What are your indications for using short stem total hip arthroplasty?

Point

An option for active patients

Libor Nečas, MD
Libor Nečas

Historically, the THA procedure was associated with a significant amount of postoperative pain and discomfort and it was not uncommon for patients to have a long recovery. In some cases, patients could suffer a degree of disability after their procedure, meaning they may not resume previous activities.

Patient expectations have changed dramatically. Our patients are more active than ever and more demanding of an outcome that will allow complete resumption of activities. Therefore, one of our main goals should be to minimize the bone loss during surgery while respecting the bone biology and anatomy. From this perspective, short stem implants appear an ideal possibility.

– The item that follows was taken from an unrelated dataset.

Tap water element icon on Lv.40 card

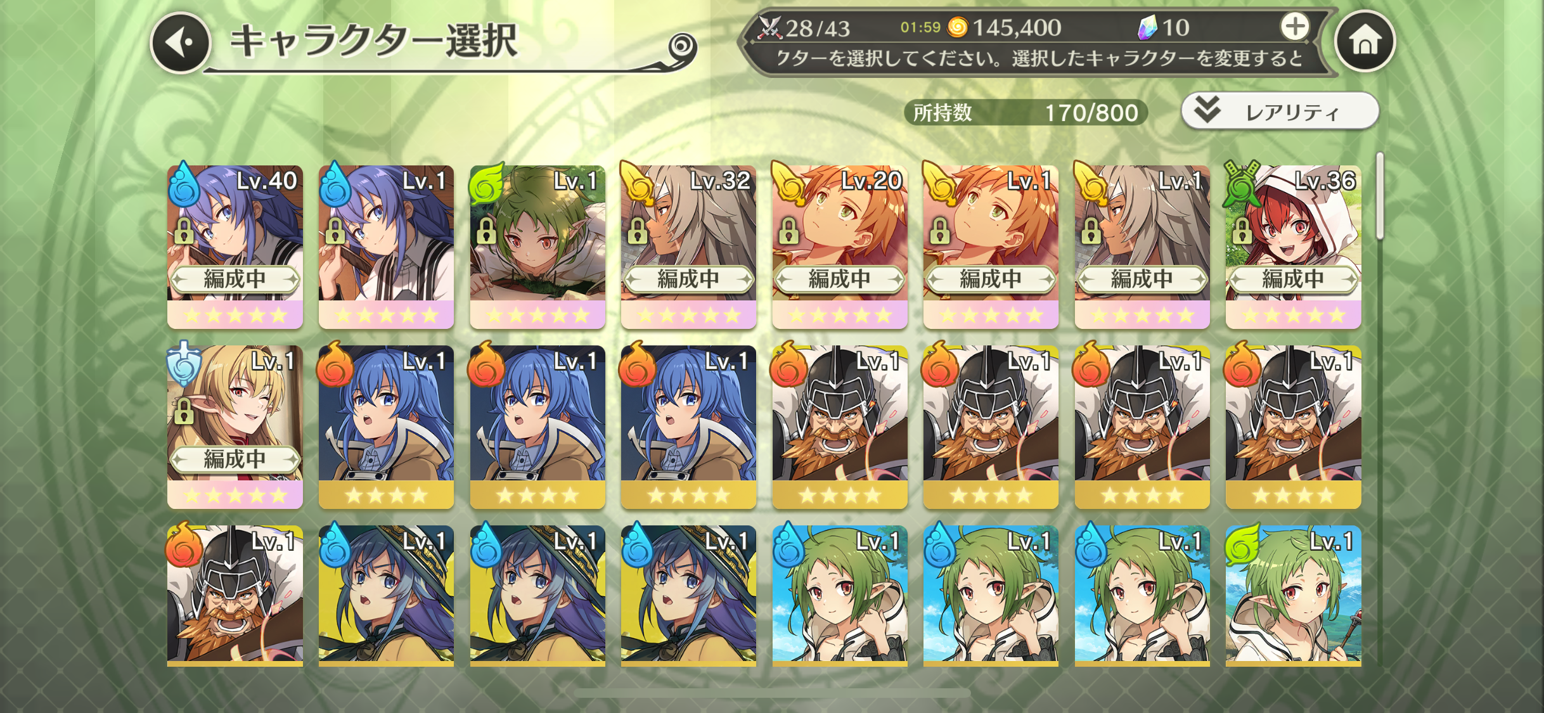[184, 183]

There is a lack of long-term data on short stem implants and we do not know yet how revision rates compare with standard size implant. But, our short- and mid-term results are encouraging. Among the many benefits we see is that, because bone stock is preserved in the initial procedure, a standard size implant can be used should revision of a short-stem THA be necessary.


Libor Nečas, MD, is an orthopaedic surgeon at University Hospital, in Martin, Slovakia and was head of the Slovak Arthroplasty Register in 2003.
Disclosure: Nečas receives contracted research funding from DePuy, a Johnson & Johnson Company.

Counter

Many indications

Victor M. Ilizaliturri Jr., MD
Victor M. Ilizaliturri Jr.

My main indication for a cementless short stem implant is primary hip replacement in Dorr type A and B femurs. This means the metaphyseal region has an almost normal anatomy and is adequate for any type of conventional modern uncemented stem.

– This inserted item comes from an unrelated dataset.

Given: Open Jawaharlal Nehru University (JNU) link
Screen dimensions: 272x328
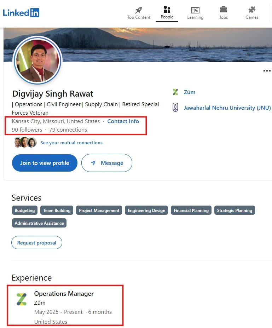Looking at the screenshot, I should pos(227,108).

A more sophisticated indication is in the presence of femoral deformity: I find short, cementless stems very helpful when proximal third deformities of the femoral shaft are present — for example, patients that had a previous femur fracture and the diaphysis is deformed or the femoral canal is closed or altered due to fracture healing. Short stem implants may also be beneficial when there is hardware from a previous operation in the proximal third of the diaphysis, such as a broken screw.

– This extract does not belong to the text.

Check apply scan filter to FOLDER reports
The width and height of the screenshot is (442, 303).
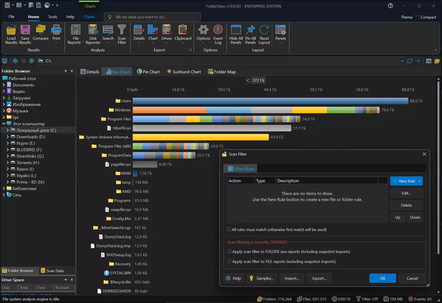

The design that I use is a flat, tapered, cementless stem with proximal porous coating. The technique that is used for this particular design is very similar to the technique used for a standard size flat, tapered, proximally porous coated stem.

The small size of the short proximally porous coated flat tapered design is also very useful in shorter patients with Dorr type A bone where the internal diameter of the proximal femoral diaphysis is narrow compared with the internal diameter of the metaphyseal region. Because the stem invades less of the diaphysis, it is easier to implant the prosthetic adequately in these kinds of patients.


Victor M. Ilizaliturri Jr., MD, is at the Joint Reconstruction Service, Orthopedics Institute, National Rehabilitation Center in Mexico City, Mexico.
Disclosure: Ilizaliturri receives royalties/research support from Biomet, Smith & Nephew and is a paid consultant to Smith & Nephew. He is a member of the Arthroscopy Association of North America Board of Directors and is Vice President of the International Society for Hip Arthroscopy.